Council discusses events center timeline
In order to accommodate an October 2010 opening for Bemidji State University hockey, the Bemidji City Council will need to consider some options regarding the construction timeline for the events center.
Architect Paul Richards from Widseth, Smith, Nolting presented the council with a timeline for the events center project and overall south shore redevelopment during a work session Monday night.
The events center will require 24 months for construction, he said. If construction does not start until spring 2009, unless it is accelerated, BSU hockey would not be able to move into the facility in October 2010 as planned, he explained.
Thus, Richards presented the council with several options:
E Construction would start as planned in spring 2009 but would be bid as a 17-month project.
E Footing and foundation work would be done this fall and construction would begin in spring 2009 and span another 17 months.

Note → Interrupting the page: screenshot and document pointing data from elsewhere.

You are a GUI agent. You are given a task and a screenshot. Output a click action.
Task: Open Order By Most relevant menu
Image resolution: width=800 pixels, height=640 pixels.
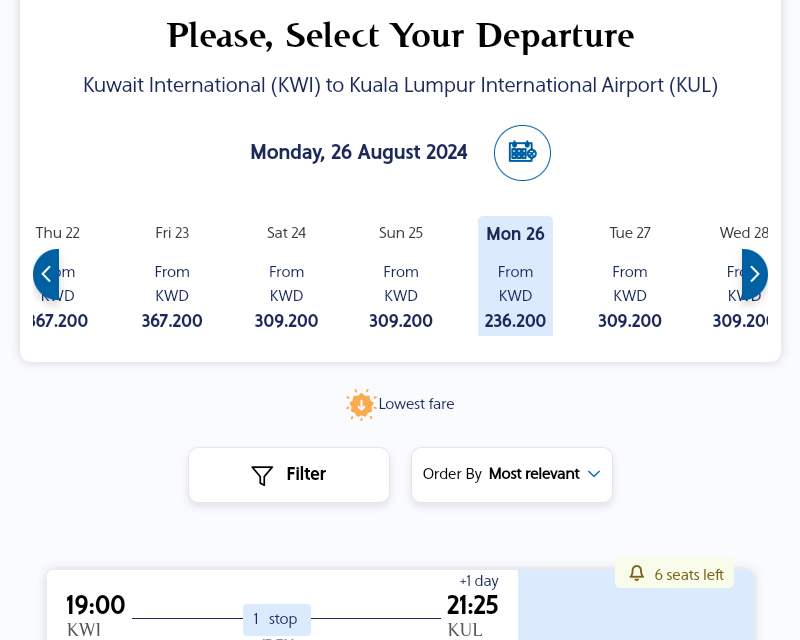(x=512, y=475)
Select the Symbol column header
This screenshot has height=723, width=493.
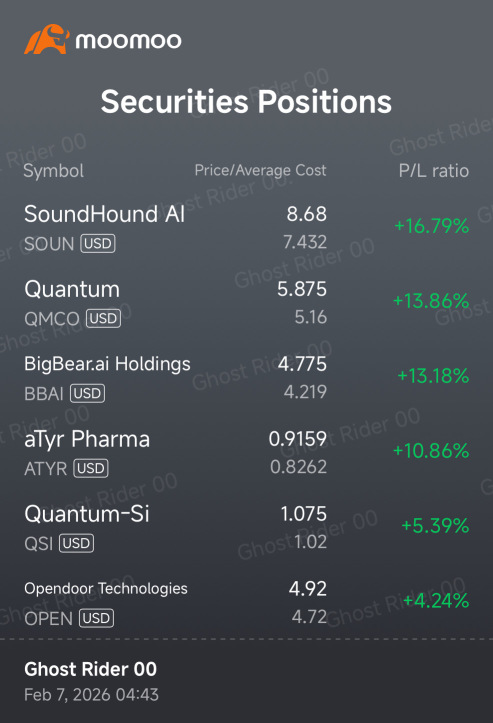coord(54,171)
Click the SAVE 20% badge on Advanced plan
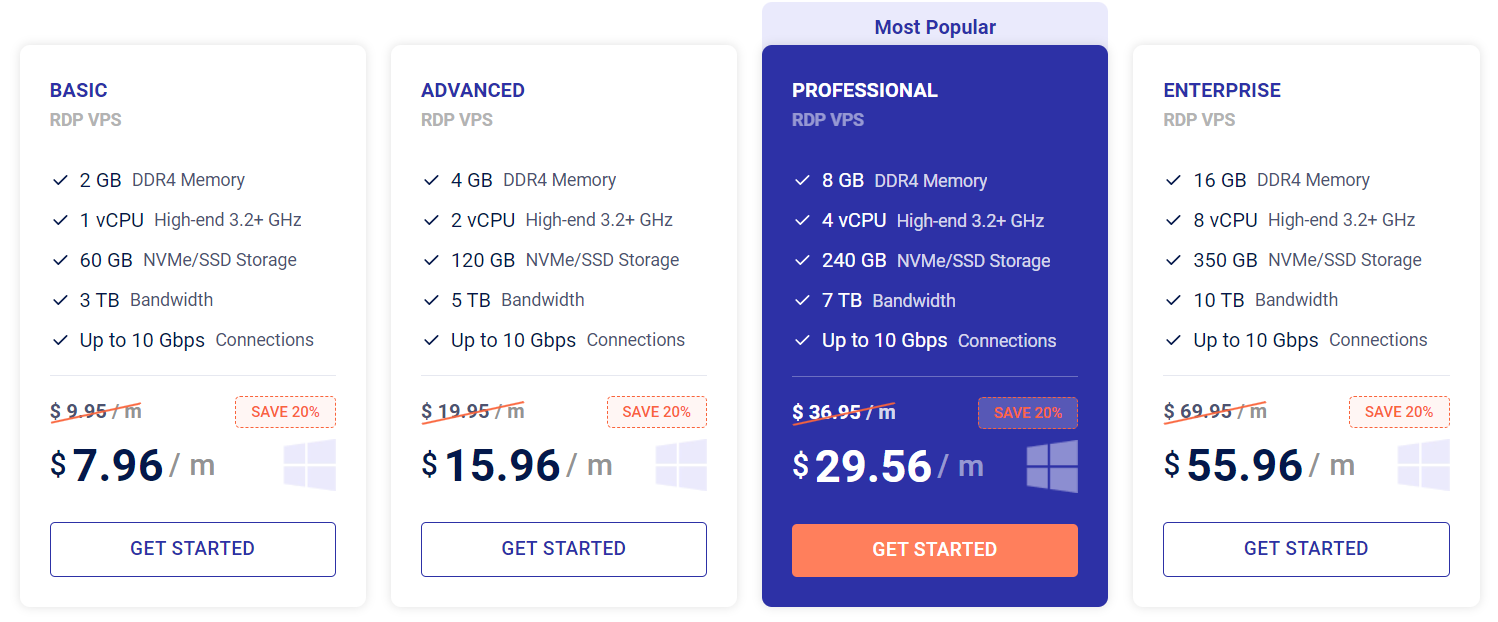 [x=656, y=411]
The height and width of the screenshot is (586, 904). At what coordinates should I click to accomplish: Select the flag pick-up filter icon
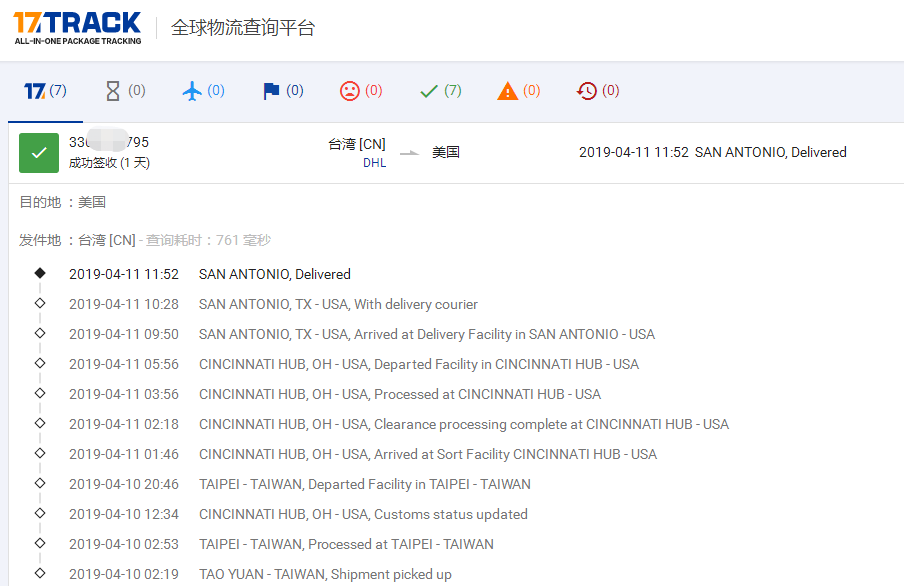tap(270, 90)
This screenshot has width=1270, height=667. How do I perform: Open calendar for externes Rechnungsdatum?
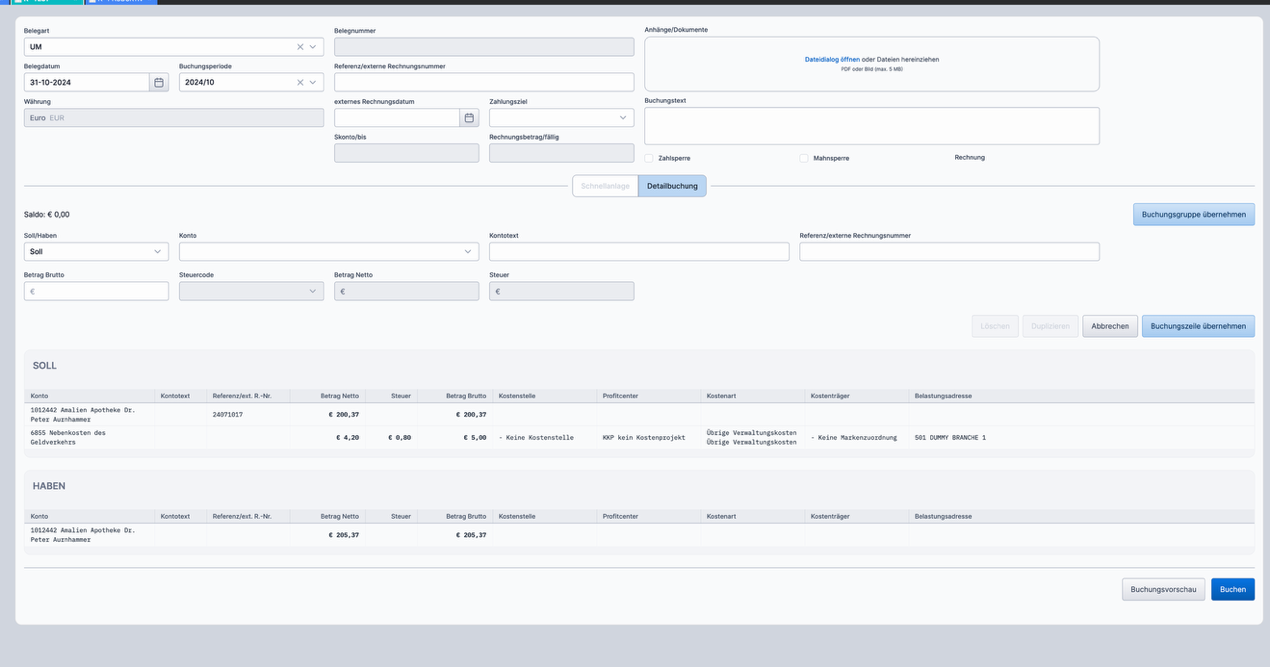[469, 118]
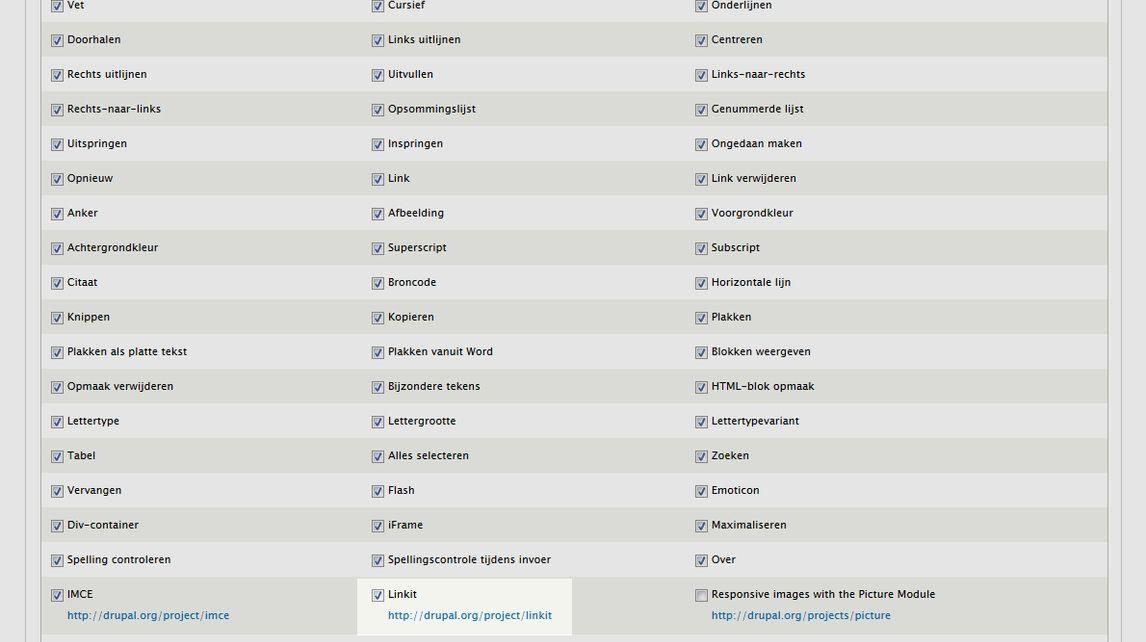The width and height of the screenshot is (1146, 642).
Task: Toggle the HTML-blok opmaak checkbox
Action: (702, 387)
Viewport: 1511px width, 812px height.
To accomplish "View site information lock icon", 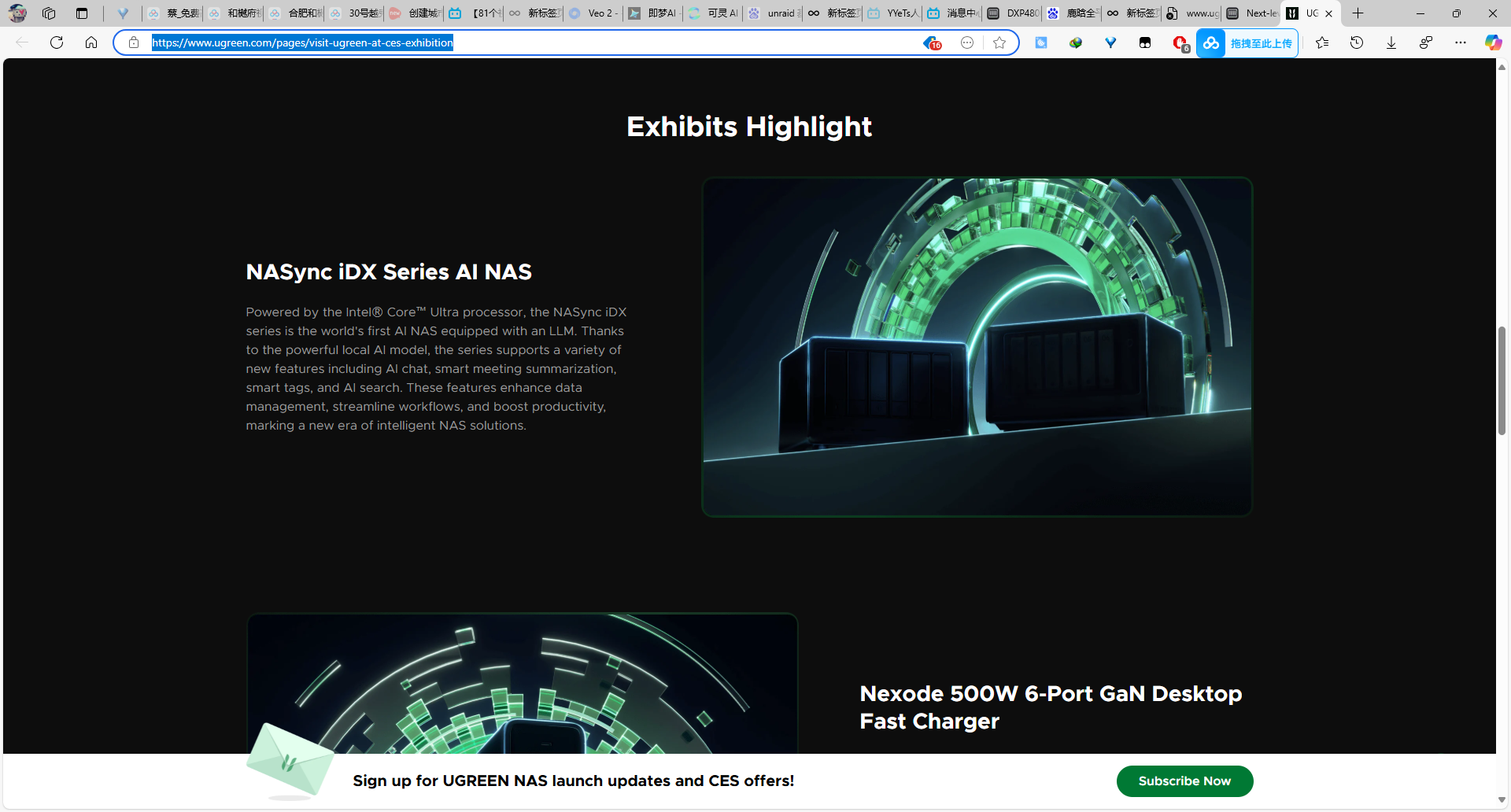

E Construction would begin in spring 2009 and last 24 months, delaying BSU's occupancy of the facility.
City Manager John Chattin and Councilor Ron Johnson both spoke against the third option, saying that BSU has been planning on an October 2010 opening.
"It's been October 2010 all along to get BSU into this facility," Chattin said. "If we change that, we would have to sit down with BSU and find out what those repercussions are."
BSU has been working to pre-sell premium seating, such as suites, to fans based on a 2010-11 hockey season in the new arena, Chattin explained.
Johnson added that the scheduling alliance with the Western Collegiate Hockey Association also is based on October 2010 occupancy.
The entire south shore development area, which includes the proposed site of the events center, will be submitted to the Greater Bemidji Area Joint Planning Board as one Planned Unit Development, Chattin and Richards told the council.
Richards told the council that if it was interested in having work on the footings and foundation done yet this year in the fall, the PUD process would need to be accelerated - but it is doable.
"We really need to be directed now to do that," he said.
The council voted unanimously to support a shortened time frame for the PUD, which could potentially lead to the authorization of construction this fall on the footings and foundation.
Chattin told the council that it would not be asked to authorize the footing and foundation work until the fate of the city's legislative requests - $22 million in bonding and an extension of the half-cent sales tax - was known.
"None of that would be done until you knew whether you have the sales tax, whether you have the bonding," he said.
City staff and consultants such as Richards do need to know, however, what the city is intending to aim for, he explained.
"We need to know that's what we're driving toward," Chattin said.
Councilor Roger Hellquist said he would like to review detailed numbers about how the overall cost would be affected by each construction option for the facility.
Richards said it would be difficult to quantify because construction bids are based on several unknown factors, such as the bidding environment at the time, the economy and the cost for materials.
"This is not something that is very tangible," Richards said.
Mayor Richard Lehmann encouraged him to work on finding some rough figures that could offer some insight into how much construction generally goes up if a project is delayed on year, and how much an accelerated project - having a 24-month building constructed in 17 months - increases costs.
Richards said he would contact Cost, Planning and Management International and provide those numbers to the City Council by March 15.